A borstal is a young offenders institution. There is an old British film called Scrubbers, set in a women's borstal, from which the following song comes : A borstal girl came home one day to find her love had gone astray she asked him why he went away her turned to her and he did say: "one day you could have been my wife if you had lead a decent life but you preferred a life of crime go back inside and do your time" So if you want a love that's true a life of crime is not for you so never let your footsteps take the road that leads you to a borstal gate.
The Borstal is an English reformatory system designed for youths between 16 and 21, named after an old prison near Rochester, Kent. The system was introduced in 1902 but developed by Sir Alexander Paterson, who became a prison commissioner in 1922. Each institution consisted of houses containing about 50 young offenders, with a housemaster or housemistress and staff. Training is tough, based on a full day's hard work. There are vocational-training courses, with six hours a week of evening education either in the Borstal or in technical colleges. The period of trainings, governed by the progress of the inmate through a grade system, averages about 15 months.
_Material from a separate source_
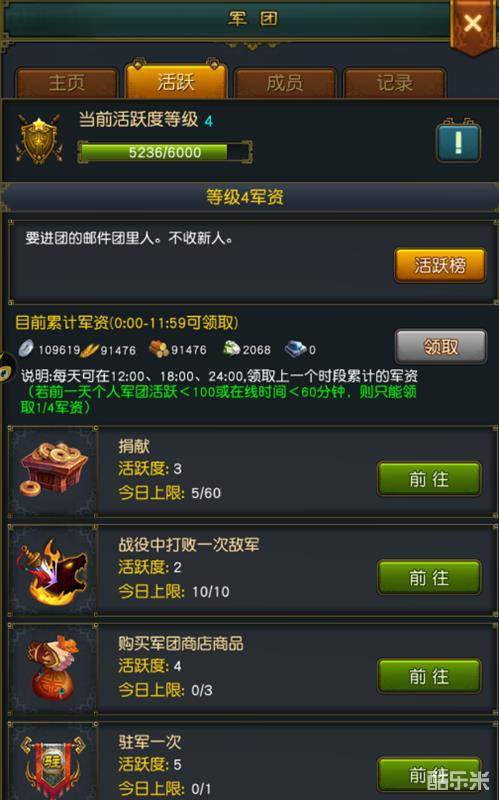The width and height of the screenshot is (499, 800).
Task: Tap the silver coin resource icon
Action: 26,348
A Borstal takes its name from the village of Borstal which is indeed near Rochester in Kent - which was the site of the first of these kind prisons for young offenders. The Institution is not 'named after an old prison' - it is the same site that is still in operation today - standing between Borstal (village) and Rochester, and is opposite Cookham Wood Women's Prison - where Myra Hindley, the child murderer used to reside. The Institution has its own pig farm nearby where some of the inmates work. My father used to work in the Prison Service and worked in 'Rochester Borstal' as it was then known in the early eighties. Whilst the above textbook definition of a borstal may have been true in 1902, I would take it with a pinch of salt with regard to modern times. I know my father would have been deliriously happy if he only had 50 young offenders to take care of, for example! The term Borstal is no longer used - they have now been renamed Young Offenders' Institutions. PS films about English prisons are bull.